Nel caso dell'AI, la componente bottom up è vistosa. L’AI cresce alimentandosi attraverso l’interazione con l’intelligenza umana. È l’uomo, quando ha consapevolezza dello strumento, a essere al centro del processo, come è accaduto nel caso dell’intervista in radio. È attraverso la crescita delle capacità umane, scommettendo sulla nostra capacità trasformativa e di discernimento, che forse si apriranno nuove opportunità di sviluppo per la società. La scelta consapevole, benché poco praticata, resta una peculiarità umana, non delle macchine.
Un dettaglio forse banale, ma che in questa fase a nostro avviso è stato sin troppo sottovalutato. La risposta, ancora una volta non è fermare le macchine, ma fare crescere gli esseri umani, educandoli al senso critico - che poi è solo un modo alternativo di utilizzare domande generative, ovvero strumenti in grado di aprire porte e ampliare orizzonti anziché imboccare chine auto-confirmatorie - e formandoli nell’interazione con le macchine, un processo vecchio quanto il mondo o almeno ineluttabile da dopo la rivoluzione industriale.
Non ci sono ragioni di privacy plausibili per interdire l’uso dell'AI e, per ora, il passo avanti più importante nell’intera vicenda è giunto proprio dal presunto nemico - Open AI. Sì, esatto, sono le macchine, per così dire, a essersi messe a disposizione del Garante e ad avviare un processo che definire vintage è riduttivo: il dialogo e la ricerca di un punto di sintesi attraverso il negoziato.

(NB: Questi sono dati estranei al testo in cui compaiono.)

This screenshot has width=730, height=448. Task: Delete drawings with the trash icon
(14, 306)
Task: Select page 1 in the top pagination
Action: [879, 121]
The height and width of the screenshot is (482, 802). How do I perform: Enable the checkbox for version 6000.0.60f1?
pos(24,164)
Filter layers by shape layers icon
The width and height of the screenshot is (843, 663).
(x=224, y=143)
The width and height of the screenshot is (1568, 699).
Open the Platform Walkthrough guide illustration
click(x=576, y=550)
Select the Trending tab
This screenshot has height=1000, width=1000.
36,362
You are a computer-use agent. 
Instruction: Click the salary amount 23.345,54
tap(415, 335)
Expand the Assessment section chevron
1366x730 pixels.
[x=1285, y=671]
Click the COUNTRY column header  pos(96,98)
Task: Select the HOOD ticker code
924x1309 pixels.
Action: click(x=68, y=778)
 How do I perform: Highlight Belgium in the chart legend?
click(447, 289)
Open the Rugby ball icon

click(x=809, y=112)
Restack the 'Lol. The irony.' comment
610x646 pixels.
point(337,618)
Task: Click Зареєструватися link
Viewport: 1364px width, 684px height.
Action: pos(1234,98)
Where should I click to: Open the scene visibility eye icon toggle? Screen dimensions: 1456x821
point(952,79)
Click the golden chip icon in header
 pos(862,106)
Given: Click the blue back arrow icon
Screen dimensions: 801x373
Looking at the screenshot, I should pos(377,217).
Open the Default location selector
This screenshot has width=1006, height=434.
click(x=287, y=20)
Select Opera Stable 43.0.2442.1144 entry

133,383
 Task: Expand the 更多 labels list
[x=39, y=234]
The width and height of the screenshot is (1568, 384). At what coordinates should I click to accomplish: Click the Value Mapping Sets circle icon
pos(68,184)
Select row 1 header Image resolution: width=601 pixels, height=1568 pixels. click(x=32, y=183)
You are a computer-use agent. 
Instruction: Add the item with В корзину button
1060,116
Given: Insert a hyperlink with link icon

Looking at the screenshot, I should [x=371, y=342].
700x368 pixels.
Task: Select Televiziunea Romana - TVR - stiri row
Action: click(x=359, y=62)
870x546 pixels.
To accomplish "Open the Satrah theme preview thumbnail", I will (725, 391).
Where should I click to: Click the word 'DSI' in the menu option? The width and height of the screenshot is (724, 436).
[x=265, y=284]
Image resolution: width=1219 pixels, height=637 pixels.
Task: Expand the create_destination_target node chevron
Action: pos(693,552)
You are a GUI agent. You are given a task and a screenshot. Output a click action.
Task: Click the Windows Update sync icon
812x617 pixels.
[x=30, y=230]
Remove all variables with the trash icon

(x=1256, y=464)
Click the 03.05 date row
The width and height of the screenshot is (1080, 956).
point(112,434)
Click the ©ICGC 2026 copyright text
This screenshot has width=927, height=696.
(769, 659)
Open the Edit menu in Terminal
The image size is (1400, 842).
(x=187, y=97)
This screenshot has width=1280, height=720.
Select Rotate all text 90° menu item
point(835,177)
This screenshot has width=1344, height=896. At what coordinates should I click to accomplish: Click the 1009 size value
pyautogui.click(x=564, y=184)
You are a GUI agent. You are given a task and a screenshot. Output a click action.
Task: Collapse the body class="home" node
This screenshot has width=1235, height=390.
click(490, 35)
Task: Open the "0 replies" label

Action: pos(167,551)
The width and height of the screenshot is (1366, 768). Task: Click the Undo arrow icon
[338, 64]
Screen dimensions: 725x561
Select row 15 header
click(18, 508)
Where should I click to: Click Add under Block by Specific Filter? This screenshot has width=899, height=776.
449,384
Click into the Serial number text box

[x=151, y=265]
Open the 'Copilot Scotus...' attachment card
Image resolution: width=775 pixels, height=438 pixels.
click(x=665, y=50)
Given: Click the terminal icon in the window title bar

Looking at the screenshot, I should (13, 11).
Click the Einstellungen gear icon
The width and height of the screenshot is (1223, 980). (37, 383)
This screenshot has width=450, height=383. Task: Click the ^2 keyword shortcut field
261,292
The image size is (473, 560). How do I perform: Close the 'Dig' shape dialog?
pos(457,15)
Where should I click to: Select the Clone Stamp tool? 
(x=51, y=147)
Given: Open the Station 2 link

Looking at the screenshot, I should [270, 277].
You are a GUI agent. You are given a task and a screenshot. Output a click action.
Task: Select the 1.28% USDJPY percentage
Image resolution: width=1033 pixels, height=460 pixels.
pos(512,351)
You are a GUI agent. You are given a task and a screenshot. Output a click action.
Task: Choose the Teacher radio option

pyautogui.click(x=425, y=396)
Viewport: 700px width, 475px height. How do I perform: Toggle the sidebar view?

Vogliamo essere fiduciosi, dunque, che l’intelligenza artificiale continuerà a essere trattata come tale e gli utenti non come stupidi - o almeno che non si assuma che la maggioranza di essi lo sia. Del resto, è noto, ogni leader ha la squadra che si merita. Se le soft skills di domani riguarderanno la capacità, o meglio una nuova capacità dell’uomo a comunicare e interagire con un tipo nuovi di macchina, dunque, meglio iniziare senza indugi ad alfabetizzarsi e a scovare i codici giusti. Con una lingua e una cultura ricche come quelle italiane, forse, potremmo scoprire di possedere addirittura un qualche vantaggio competitivo. Come di dice: presto che è tardi!